----- Extract to read -----

Merge pull request #258532 from Nickomang/aks-drain-timeout

prmerger-automator[bot] · web-flow · commit cdcd100e0a20 · 2023-11-20T19:03:31.000Z
Added configurable drain timeout
diff --git a/articles/aks/upgrade-aks-cluster.md b/articles/aks/upgrade-aks-cluster.md
@@ -132,6 +132,7 @@ During the cluster upgrade process, AKS performs the following operations:
 
 * Add a new buffer node (or as many nodes as configured in [max surge](#customize-node-surge-upgrade)) to the cluster that runs the specified Kubernetes version.
 * [Cordon and drain][kubernetes-drain] one of the old nodes to minimize disruption to running applications. If you're using max surge, it [cordons and drains][kubernetes-drain] as many nodes at the same time as the number of buffer nodes specified.
+* For long running pods, you can configure the node drain timeout, which allows for custom wait time on the eviction of pods and graceful termination per node. If not specified, the default is 30 minutes.

----- Data shown -----

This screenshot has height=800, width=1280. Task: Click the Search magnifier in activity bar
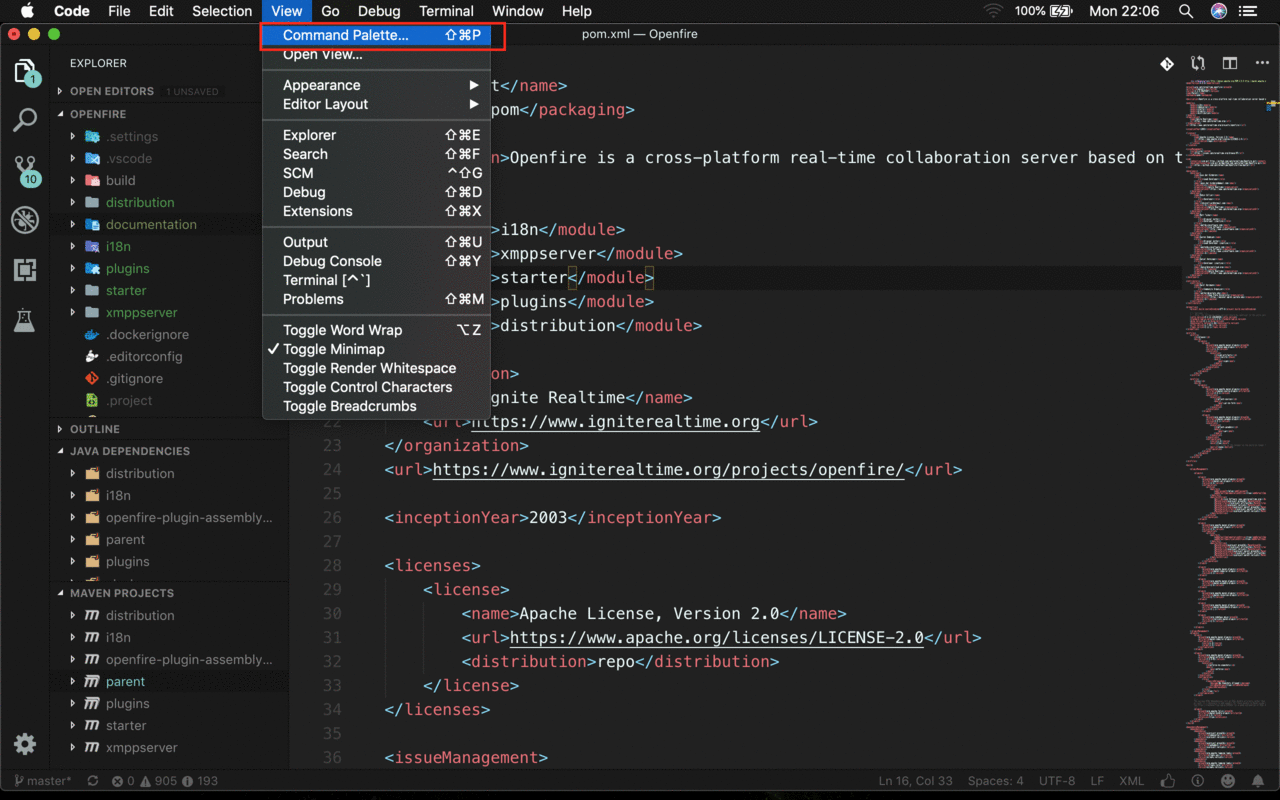[25, 120]
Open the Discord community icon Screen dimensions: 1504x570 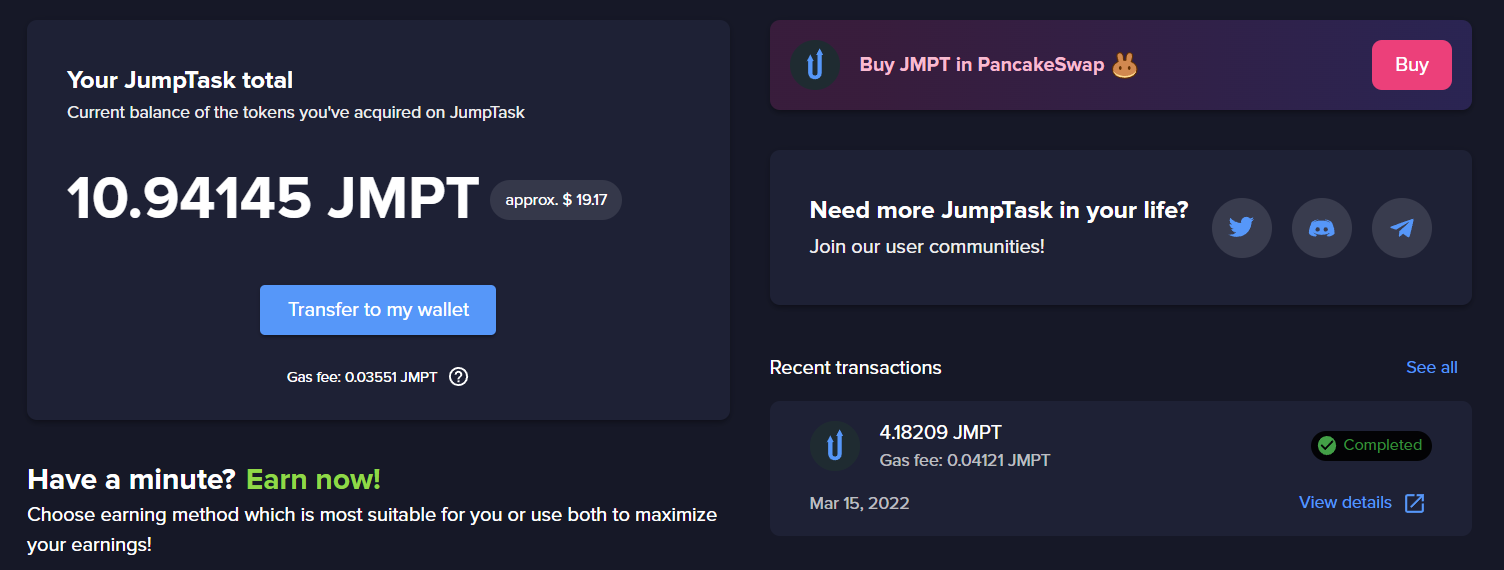point(1321,228)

-----

> [Request 1]:
In the commit, what is the default node drain timeout when none is specified?
> [Request 2]:
Print the passage of the commit from "prmerger-automator[bot] · web-flow" up to and including "buffer nodes specified.".

> [Finished answer 1]:
30 minutes.

> [Finished answer 2]:
prmerger-automator[bot] · web-flow · commit cdcd100e0a20 · 2023-11-20T19:03:31.000Z
Added configurable drain timeout
diff --git a/articles/aks/upgrade-aks-cluster.md b/articles/aks/upgrade-aks-cluster.md
@@ -132,6 +132,7 @@ During the cluster upgrade process, AKS performs the following operations:
 
 * Add a new buffer node (or as many nodes as configured in [max surge](#customize-node-surge-upgrade)) to the cluster that runs the specified Kubernetes version.
 * [Cordon and drain][kubernetes-drain] one of the old nodes to minimize disruption to running applications. If you're using max surge, it [cordons and drains][kubernetes-drain] as many nodes at the same time as the number of buffer nodes specified.